• What to do
Copy out the listing, everything from its first line down to the line containing "(x=251, y=169)", without changing a character.

• Input material
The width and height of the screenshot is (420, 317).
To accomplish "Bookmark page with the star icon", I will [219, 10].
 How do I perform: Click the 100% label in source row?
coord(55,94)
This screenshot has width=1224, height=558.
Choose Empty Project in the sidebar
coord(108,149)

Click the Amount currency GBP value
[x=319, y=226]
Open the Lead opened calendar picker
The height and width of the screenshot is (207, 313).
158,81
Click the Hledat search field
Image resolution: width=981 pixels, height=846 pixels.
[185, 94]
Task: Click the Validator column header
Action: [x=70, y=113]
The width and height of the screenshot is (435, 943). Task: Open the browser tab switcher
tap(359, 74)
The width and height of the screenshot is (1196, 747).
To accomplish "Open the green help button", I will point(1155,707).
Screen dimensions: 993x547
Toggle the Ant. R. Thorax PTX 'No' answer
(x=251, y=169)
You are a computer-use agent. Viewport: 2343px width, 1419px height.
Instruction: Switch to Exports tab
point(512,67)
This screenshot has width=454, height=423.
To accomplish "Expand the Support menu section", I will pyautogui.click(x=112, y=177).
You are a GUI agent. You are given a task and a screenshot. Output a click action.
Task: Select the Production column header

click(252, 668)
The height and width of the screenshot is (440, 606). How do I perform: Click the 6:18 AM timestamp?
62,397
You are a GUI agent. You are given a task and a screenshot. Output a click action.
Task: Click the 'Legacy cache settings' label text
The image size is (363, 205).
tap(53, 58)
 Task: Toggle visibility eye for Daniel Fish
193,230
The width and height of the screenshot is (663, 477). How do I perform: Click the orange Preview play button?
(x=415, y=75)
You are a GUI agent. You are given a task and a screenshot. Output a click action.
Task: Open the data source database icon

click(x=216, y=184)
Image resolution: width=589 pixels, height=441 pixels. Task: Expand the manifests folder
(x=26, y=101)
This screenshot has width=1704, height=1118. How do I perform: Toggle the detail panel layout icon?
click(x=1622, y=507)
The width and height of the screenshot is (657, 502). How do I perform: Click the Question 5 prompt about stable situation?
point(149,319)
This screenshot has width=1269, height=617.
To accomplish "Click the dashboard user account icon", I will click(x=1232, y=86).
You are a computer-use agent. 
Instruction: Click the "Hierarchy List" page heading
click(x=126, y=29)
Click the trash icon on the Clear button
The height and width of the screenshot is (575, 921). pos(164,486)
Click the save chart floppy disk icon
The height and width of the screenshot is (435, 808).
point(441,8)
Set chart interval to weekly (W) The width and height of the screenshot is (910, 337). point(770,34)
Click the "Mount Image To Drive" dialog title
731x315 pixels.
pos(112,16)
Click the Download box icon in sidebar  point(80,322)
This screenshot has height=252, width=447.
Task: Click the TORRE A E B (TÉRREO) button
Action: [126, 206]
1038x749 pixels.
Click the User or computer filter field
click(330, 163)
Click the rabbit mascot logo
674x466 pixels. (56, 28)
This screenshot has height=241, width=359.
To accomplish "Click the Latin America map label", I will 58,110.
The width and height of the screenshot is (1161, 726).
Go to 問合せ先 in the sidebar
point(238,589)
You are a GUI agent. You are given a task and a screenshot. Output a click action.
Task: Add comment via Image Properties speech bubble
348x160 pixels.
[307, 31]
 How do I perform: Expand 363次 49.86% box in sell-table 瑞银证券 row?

• Output
The width and height of the screenshot is (420, 317).
To accomplish "Bookmark page with the star icon", I will [219, 10].
 How do I perform: Click the 100% label in source row?
coord(55,94)
This screenshot has width=1224, height=558.
Choose Empty Project in the sidebar
coord(108,149)

Click the Amount currency GBP value
[x=319, y=226]
Open the Lead opened calendar picker
The height and width of the screenshot is (207, 313).
158,81
Click the Hledat search field
Image resolution: width=981 pixels, height=846 pixels.
[185, 94]
Task: Click the Validator column header
Action: [x=70, y=113]
The width and height of the screenshot is (435, 943). Task: Open the browser tab switcher
tap(359, 74)
The width and height of the screenshot is (1196, 747).
To accomplish "Open the green help button", I will point(1155,707).
Screen dimensions: 993x547
Toggle the Ant. R. Thorax PTX 'No' answer
(x=251, y=169)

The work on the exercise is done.